Mentions of "Cigarette" and "Smoking" in *The College News*

Relative Frequency Visualized in a Bar Graph

Linda Chen '23

I have always been interested in potential trends and patterns within our volumious corpus, so at the initial stage of my individual project, I ran a few keyword searches through the whole corpus using regular expression and python. I chose to look into the frequency of “cigarette” and “smoking” mostly because during the project team’s initial exploration of The College News, we discovered a large number of tobacco advertisements. I then ran a keyword search of “cigarette” and “smoking”, which returned over 2800 results–a shockingly high number to my generation considering tobacco’s well-known negative impact on health nowadays. After an informal discussion with the project team, I realized the frequency of smoking related terms in our corpus might correlate to national policies concerning the tobacco industry during the runtime of The College News (1914-1968). To further analyze the data I gathered through keyword searching, I imported the csv file containing the search results to Pandas, a python library for data analysis, as a data frame, and calculated the relative frequency of “smoking” and “cigarette” by dividing their yearly counts by the total wordcount of all issues published that year.
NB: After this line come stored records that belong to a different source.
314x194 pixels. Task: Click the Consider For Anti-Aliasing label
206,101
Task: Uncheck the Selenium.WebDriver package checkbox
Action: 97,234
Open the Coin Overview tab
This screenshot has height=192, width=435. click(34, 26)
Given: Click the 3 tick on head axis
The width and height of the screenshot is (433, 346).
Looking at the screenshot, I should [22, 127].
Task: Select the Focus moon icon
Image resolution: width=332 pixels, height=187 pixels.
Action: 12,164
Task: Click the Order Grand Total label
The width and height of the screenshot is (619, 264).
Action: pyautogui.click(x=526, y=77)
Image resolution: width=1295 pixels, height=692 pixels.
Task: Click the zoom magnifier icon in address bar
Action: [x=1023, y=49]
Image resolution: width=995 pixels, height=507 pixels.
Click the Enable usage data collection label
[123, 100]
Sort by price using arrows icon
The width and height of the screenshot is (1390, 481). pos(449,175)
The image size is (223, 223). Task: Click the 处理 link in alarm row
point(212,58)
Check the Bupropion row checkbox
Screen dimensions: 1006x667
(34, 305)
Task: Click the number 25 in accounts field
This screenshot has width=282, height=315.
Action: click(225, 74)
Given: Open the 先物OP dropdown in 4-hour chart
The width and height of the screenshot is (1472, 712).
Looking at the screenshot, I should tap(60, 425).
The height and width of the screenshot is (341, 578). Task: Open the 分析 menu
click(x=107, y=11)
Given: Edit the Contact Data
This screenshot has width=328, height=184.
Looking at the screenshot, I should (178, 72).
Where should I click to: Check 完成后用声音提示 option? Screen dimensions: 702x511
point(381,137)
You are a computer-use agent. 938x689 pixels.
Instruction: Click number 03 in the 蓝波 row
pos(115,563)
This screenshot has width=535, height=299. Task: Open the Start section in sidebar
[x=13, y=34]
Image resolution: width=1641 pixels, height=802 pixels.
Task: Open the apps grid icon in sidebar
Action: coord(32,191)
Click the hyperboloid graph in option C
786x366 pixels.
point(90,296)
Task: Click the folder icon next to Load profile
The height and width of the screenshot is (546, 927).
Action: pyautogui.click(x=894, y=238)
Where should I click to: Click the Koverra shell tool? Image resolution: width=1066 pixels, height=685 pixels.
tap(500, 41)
Finally, I graphed my data using Altair, a python library for interactive data visualization. I chose to make a bar graph with year as the x-variable and relative frequency on the y-axis because I hope this graph can reveal patterns and trends in the fluctuation of cigarette-related content over time. As the graph shows, mentions of cigarettes and smoking have been in steep decline throughout the 1960s with the notable nadir in 1964 potentially as a result of “the Surgeon General’s 1964 Report on Smoking and Health”, a research highlighting negative effects of tobacco.